Identifying series

Hi folks,  OK I think I now understand how volumes fit in, and why the statement about how to uniquely identify an issue *within a series* is there on the ComicIssue page.  And that it will mostly work, except in cases where publishers behave pathologically (duplicate issue numbers- it's rare but it happens).
  The much harder question is how to uniquely identify a series, which you need to do before you can globally uniquely identify an issue.  This is where all of that stuff I was saying about the start year and the format (magazine, hardcover, paperback, etc.) comes into play.
  But there's another thorny questions, which is "what is a series?"
SHORT VERSION:
  The GCD has tended to split series into small units for maximum precision, and then provide ways to link those small series up into larger series in various ways.  This allows for different users to have different definitions of "series" depending on their use case.  But if a user wants one of the looser definitions of series, we don't have any sort of unique ID that corresponds to that.  Evolutions in the definition of a series also tend to cause the series IDs to be a little less stable than issue IDs in general.

LONG VERSION:
  A simple example is the original X-Men series, which in GCD parlance is "The X-Men (Marvel, 1963 series)".  This changed title in the 80s to Uncanny X-Men, or more precisely, "The Uncanny X-Men (Marvel, 1981 series)".  As a collector, I file these together as one series, but they are two series in the GCD.  However, the database includes a link between them that tells us that Uncanny continues the numbering of the original series, with only a "minor" name change.  So this lets us look at either both individual segments of the series, or we can say that we want to ignore minor name changes and look at that larger series.

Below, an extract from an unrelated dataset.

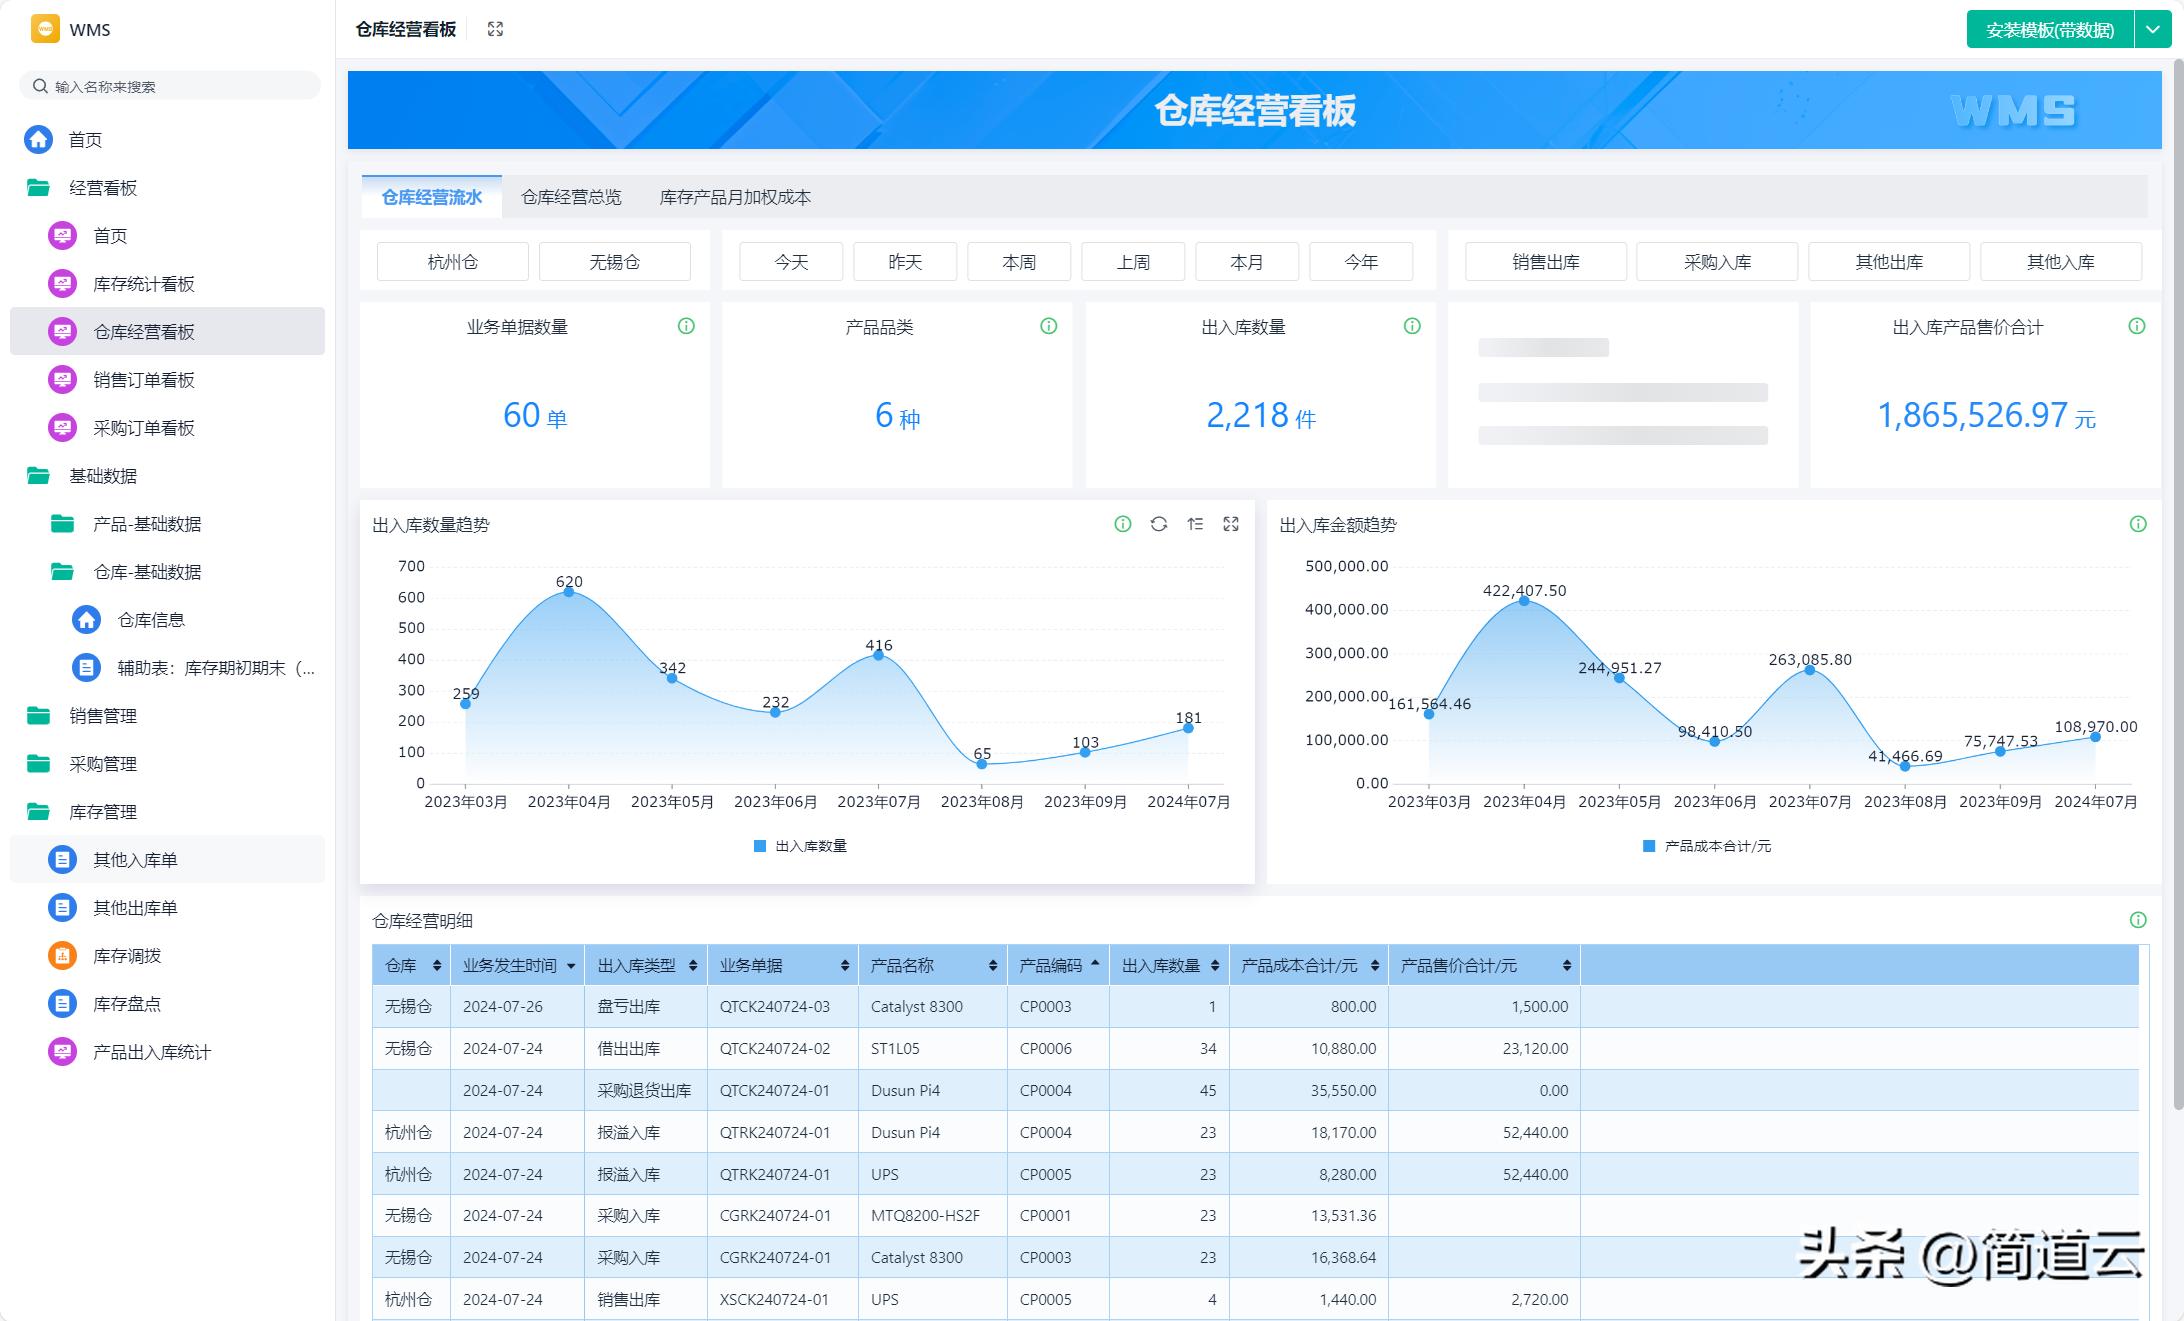
Task: Collapse the 基础数据 folder
Action: (x=102, y=476)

  The types of links we currently support are:publisher change:  Fairly obvious, at least once you understand the GCD's model for publishersminor name change: At least one significant word in the title is present in both names.major name change: No significant words are present in both names.
"Insignificant words" includes things like leading articles and stuff like "Comics" or "Funnies".  "Feature Funnies" to "Feature Comics" is a minor change, because "Feature" is significant.  But if "Feature Funnies" had changed to "Awesome Funnies", that would be a major change.  There's some gray area here.

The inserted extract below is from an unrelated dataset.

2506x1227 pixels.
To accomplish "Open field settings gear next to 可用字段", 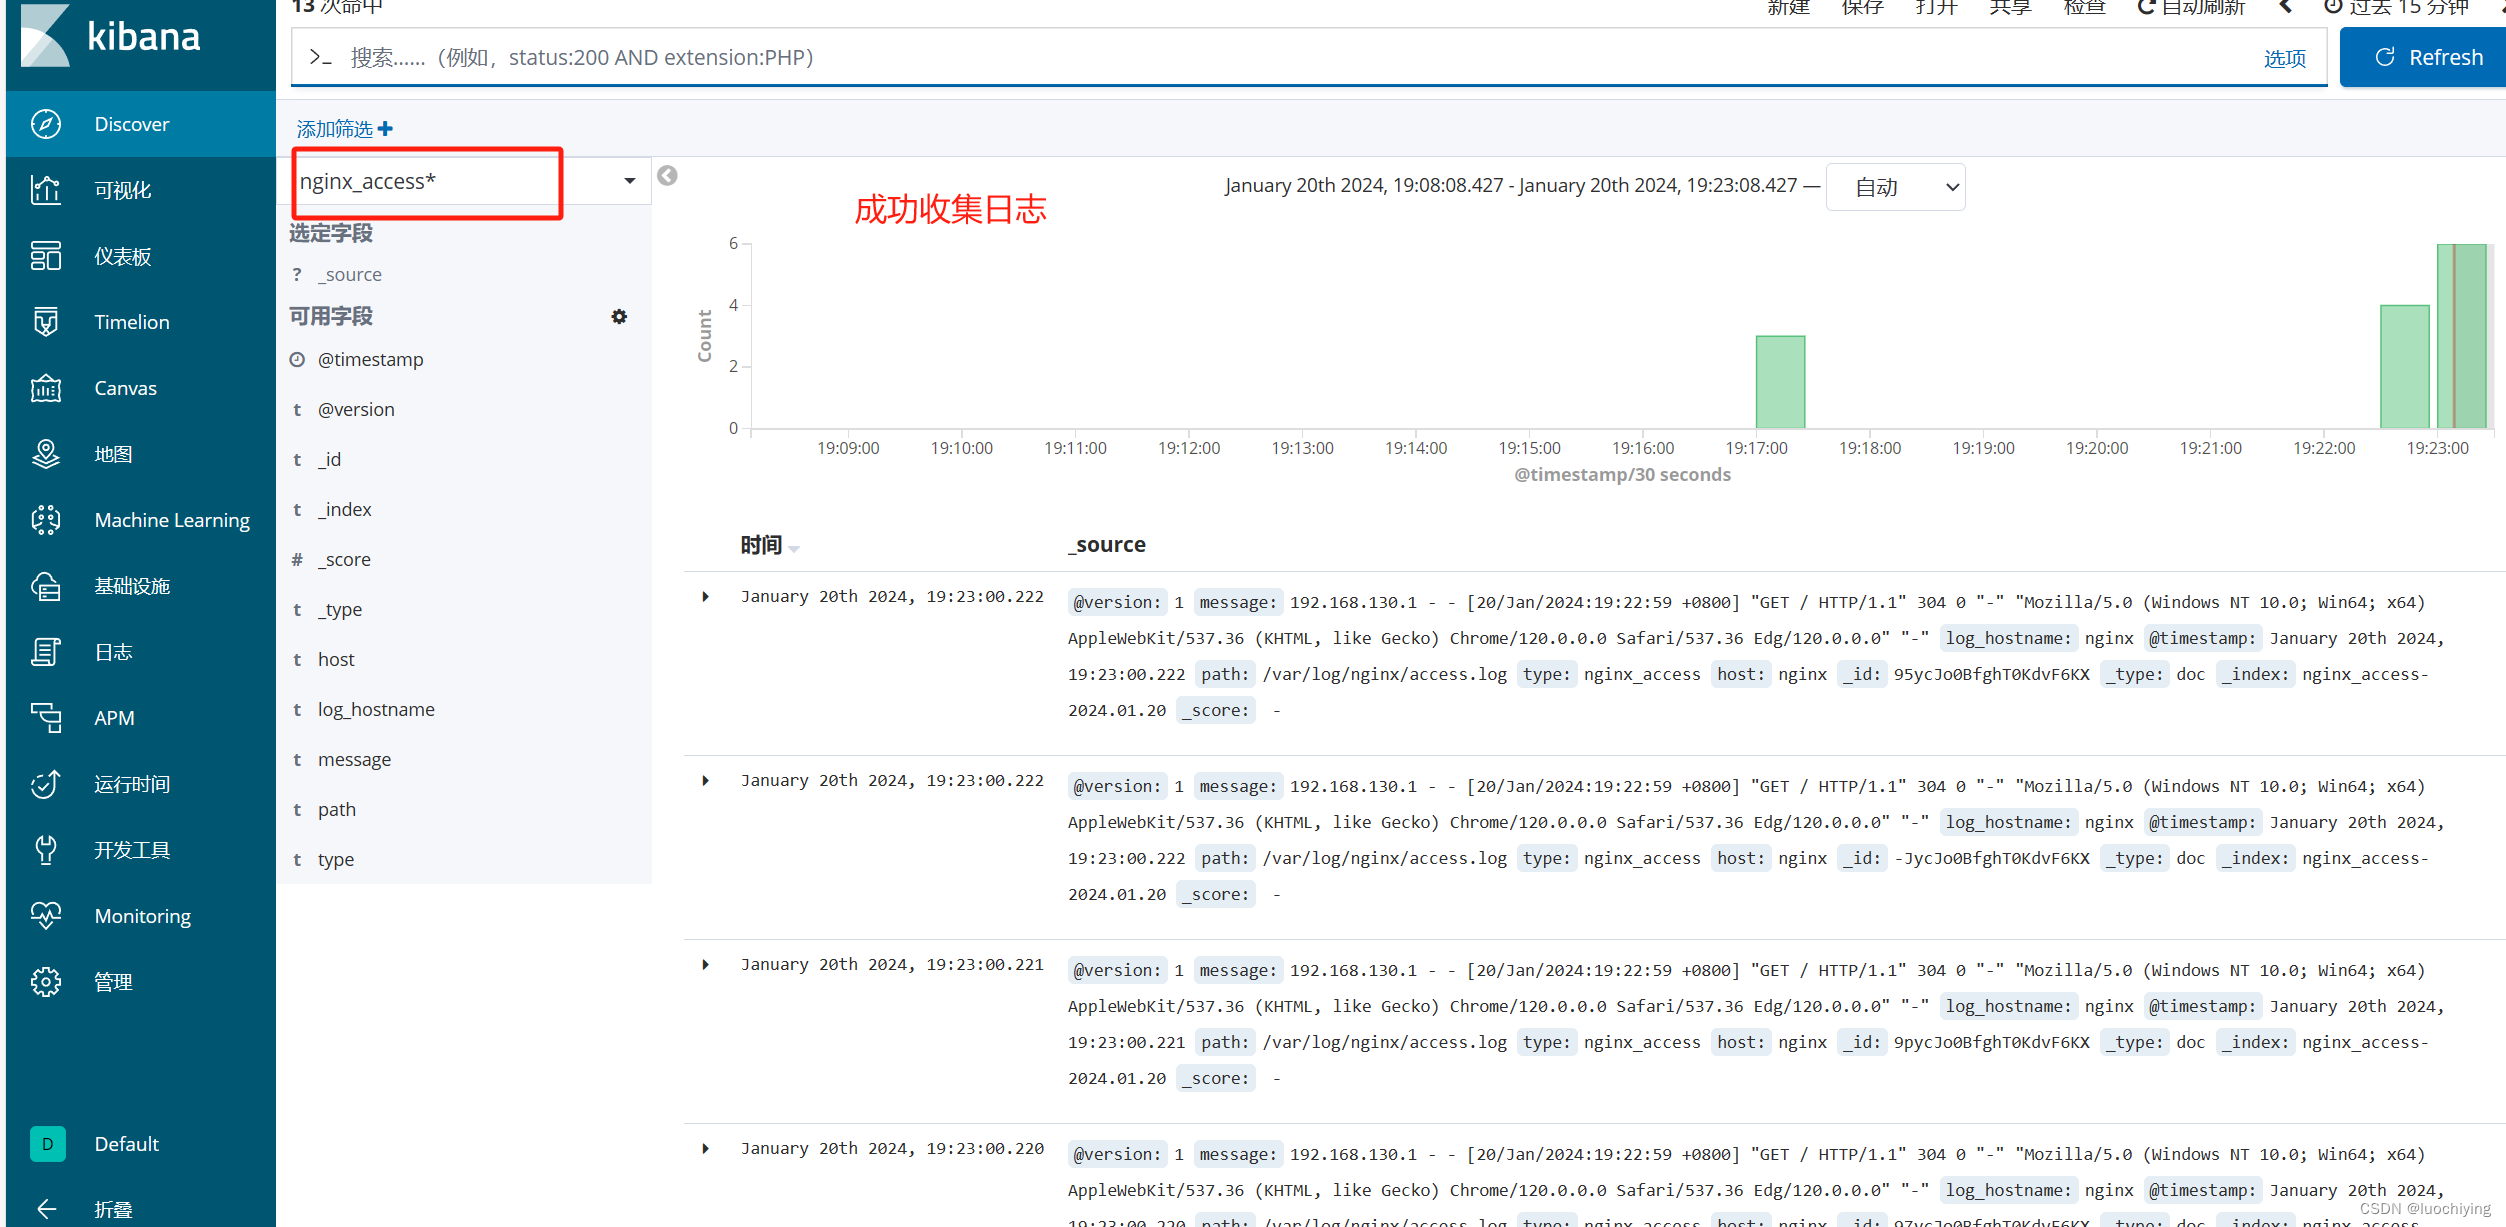I will (x=619, y=317).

An example of a series break due to publisher change would be "Blackhawk" being bought and continued by DC when Quality shut down.
  We are discussing other possible series links, such as the sort of merges that are common in UK titles.  Here's an example where the mergers are explained in the notes:  http://www.comics.org/series/63024/
  You also get pathological weirdness like a series' numbering sequence being continued under two different names at different times:  http://www.comics.org/series/177/
  Anyway... the point is, depending on your criteria, there may be many different notions of what a series is, which makes it more complicated to identify series uniquely.  As a further example, comicbookdb takes a much more expansive view of series- for X-Men/Uncanny X-Men, not only do they combine the series over the change in title, they also include all of the related annuals and collections.  I've made arguments in the past for associating things like annual series with their source series, but I doubt the GCD would ever consider those to be the same series.  There are too many situations where the correlations aren't as clear, for one thing.
  How I envision this as working in the search part of the API is that, when asking for a series, you can specify what sort of links you want to bridge.  The most common use cases are:
* I want the smallest possible match* I want the series to ignore all minor name changes and publisher changes (this is how readers often think of series)* I want the series to ignore all name changes (this is usually about the relationship between U.S. golden age publishers and U.S. second class mail postal regulations)
In that example I linked to for Daring Mystery Comics, if you searched with the "ignore all name changes" option, you would get two results:* A composite of Daring Mystery Comics + Comedy Comics* A composite of Daring Mystery Comics + Daring Comics(probably plus other junk, there's at least one other thing called Daring Mystery floating around)
Right now, the site's search features don't do this sort of composite series thing, but it will be present in some form in the API.  Maybe returning a series object that is a composite, or maybe just returning ordered lists of series.  I haven't thought that part through yet.  But depending on the use case, an API client may be trying to uniquely identify a "series" that the GCD thinks of as a composite, and therefore does not have a single ID for.  It's not unlike the issue around how to uniquely identify a general issue as opposed to a specific variant, when all of the IDs are attached to specific variants.